START The data
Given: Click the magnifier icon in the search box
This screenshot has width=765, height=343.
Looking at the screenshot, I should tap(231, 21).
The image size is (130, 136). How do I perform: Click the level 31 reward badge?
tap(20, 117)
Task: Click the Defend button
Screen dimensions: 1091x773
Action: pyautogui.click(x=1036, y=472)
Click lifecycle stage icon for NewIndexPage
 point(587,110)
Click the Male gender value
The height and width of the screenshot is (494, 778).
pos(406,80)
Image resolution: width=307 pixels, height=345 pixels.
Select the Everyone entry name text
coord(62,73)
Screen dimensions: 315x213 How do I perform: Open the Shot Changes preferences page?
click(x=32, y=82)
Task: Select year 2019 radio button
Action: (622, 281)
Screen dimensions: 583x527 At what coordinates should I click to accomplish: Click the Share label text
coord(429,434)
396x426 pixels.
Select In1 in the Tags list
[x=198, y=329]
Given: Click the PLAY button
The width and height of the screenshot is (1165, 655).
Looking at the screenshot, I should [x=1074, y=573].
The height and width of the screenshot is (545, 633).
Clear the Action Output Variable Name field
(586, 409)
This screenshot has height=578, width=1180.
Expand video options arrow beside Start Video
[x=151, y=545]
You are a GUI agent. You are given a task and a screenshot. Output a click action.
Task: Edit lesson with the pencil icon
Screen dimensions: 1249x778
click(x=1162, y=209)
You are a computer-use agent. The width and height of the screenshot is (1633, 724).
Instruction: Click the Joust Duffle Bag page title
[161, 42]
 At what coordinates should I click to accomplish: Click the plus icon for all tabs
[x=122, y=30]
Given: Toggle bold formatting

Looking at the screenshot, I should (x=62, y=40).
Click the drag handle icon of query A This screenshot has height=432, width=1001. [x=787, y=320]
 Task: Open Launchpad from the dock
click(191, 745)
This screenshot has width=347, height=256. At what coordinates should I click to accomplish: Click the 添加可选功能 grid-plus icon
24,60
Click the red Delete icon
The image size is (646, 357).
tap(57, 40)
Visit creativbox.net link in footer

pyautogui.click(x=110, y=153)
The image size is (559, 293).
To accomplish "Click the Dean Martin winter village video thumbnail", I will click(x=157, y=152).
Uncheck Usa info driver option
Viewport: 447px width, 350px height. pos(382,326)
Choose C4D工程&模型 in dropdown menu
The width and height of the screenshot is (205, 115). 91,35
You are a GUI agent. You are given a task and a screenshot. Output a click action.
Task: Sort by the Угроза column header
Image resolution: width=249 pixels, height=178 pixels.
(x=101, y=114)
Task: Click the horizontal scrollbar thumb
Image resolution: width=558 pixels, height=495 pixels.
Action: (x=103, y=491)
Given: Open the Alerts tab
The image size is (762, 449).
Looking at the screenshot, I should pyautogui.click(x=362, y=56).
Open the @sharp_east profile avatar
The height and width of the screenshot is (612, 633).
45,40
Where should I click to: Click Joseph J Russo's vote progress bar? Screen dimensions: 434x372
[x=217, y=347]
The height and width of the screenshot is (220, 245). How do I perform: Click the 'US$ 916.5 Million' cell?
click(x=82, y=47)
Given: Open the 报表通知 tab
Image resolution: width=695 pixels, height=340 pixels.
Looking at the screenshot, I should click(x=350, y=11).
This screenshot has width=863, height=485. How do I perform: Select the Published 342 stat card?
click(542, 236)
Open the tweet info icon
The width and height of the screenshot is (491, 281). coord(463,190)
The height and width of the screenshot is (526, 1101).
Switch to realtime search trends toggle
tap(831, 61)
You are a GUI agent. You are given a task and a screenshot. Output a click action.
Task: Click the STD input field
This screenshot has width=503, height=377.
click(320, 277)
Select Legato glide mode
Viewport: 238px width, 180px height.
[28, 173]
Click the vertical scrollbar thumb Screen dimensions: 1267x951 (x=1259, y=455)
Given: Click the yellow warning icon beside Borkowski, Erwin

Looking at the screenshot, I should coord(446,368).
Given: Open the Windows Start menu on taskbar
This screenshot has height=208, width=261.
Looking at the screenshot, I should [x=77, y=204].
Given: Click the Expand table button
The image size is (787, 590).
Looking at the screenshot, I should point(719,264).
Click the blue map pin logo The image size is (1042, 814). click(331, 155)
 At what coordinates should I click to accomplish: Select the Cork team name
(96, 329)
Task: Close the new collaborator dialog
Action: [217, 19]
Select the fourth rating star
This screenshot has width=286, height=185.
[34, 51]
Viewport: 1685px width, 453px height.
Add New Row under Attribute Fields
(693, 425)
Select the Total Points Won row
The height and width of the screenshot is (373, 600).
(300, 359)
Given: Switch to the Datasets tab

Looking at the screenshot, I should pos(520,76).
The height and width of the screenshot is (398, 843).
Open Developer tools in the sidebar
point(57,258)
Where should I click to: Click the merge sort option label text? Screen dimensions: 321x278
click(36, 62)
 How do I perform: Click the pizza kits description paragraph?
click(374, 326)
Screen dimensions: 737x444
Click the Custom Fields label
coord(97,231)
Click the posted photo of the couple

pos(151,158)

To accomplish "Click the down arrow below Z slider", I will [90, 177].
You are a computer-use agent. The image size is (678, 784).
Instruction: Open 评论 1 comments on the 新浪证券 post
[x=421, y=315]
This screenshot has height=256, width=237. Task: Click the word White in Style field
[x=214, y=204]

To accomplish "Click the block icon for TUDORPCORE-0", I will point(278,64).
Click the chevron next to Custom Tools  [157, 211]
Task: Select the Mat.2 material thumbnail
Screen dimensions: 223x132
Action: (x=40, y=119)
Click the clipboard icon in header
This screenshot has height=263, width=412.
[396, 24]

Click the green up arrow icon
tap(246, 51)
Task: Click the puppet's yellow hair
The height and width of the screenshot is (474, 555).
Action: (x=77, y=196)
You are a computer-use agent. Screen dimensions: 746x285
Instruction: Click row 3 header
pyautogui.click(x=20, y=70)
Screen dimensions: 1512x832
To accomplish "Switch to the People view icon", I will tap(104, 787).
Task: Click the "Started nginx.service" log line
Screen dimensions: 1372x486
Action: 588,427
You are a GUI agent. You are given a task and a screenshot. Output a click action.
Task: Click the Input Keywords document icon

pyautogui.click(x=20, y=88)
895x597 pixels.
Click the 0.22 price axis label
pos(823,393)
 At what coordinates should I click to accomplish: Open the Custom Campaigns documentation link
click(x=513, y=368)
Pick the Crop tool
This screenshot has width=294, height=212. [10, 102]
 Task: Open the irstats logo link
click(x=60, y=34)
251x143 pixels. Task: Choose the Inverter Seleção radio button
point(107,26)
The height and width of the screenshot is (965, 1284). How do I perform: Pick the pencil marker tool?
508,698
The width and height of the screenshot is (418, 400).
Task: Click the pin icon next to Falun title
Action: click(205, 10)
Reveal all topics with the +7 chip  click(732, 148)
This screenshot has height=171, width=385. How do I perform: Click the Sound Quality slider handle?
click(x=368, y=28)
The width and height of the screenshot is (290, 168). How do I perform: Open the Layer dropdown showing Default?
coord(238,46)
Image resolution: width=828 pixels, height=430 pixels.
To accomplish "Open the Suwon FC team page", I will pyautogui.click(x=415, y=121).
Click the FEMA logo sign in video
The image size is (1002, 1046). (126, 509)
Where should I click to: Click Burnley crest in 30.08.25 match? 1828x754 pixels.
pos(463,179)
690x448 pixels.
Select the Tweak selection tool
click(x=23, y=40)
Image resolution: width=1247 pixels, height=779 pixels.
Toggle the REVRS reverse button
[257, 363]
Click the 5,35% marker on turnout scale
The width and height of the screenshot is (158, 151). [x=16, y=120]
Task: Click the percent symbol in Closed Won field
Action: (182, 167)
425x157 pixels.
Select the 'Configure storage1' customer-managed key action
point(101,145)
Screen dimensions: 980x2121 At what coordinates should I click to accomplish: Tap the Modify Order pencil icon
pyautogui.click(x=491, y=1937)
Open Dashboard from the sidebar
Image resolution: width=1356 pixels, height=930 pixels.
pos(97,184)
END The data
Retype exactly, and only, the lines above from the one where "Screen dimensions: 1512x832" occurs up to and including the one where "690x448 pixels." occurs.

Screen dimensions: 1512x832
To accomplish "Switch to the People view icon", I will tap(104, 787).
Task: Click the "Started nginx.service" log line
Screen dimensions: 1372x486
Action: 588,427
You are a GUI agent. You are given a task and a screenshot. Output a click action.
Task: Click the Input Keywords document icon

pyautogui.click(x=20, y=88)
895x597 pixels.
Click the 0.22 price axis label
pos(823,393)
 At what coordinates should I click to accomplish: Open the Custom Campaigns documentation link
click(x=513, y=368)
Pick the Crop tool
This screenshot has width=294, height=212. [10, 102]
 Task: Open the irstats logo link
click(x=60, y=34)
251x143 pixels. Task: Choose the Inverter Seleção radio button
point(107,26)
The height and width of the screenshot is (965, 1284). How do I perform: Pick the pencil marker tool?
508,698
The width and height of the screenshot is (418, 400).
Task: Click the pin icon next to Falun title
Action: click(205, 10)
Reveal all topics with the +7 chip  click(732, 148)
This screenshot has height=171, width=385. How do I perform: Click the Sound Quality slider handle?
click(x=368, y=28)
The width and height of the screenshot is (290, 168). How do I perform: Open the Layer dropdown showing Default?
coord(238,46)
Image resolution: width=828 pixels, height=430 pixels.
To accomplish "Open the Suwon FC team page", I will pyautogui.click(x=415, y=121).
Click the FEMA logo sign in video
The image size is (1002, 1046). (126, 509)
Where should I click to: Click Burnley crest in 30.08.25 match? 1828x754 pixels.
pos(463,179)
690x448 pixels.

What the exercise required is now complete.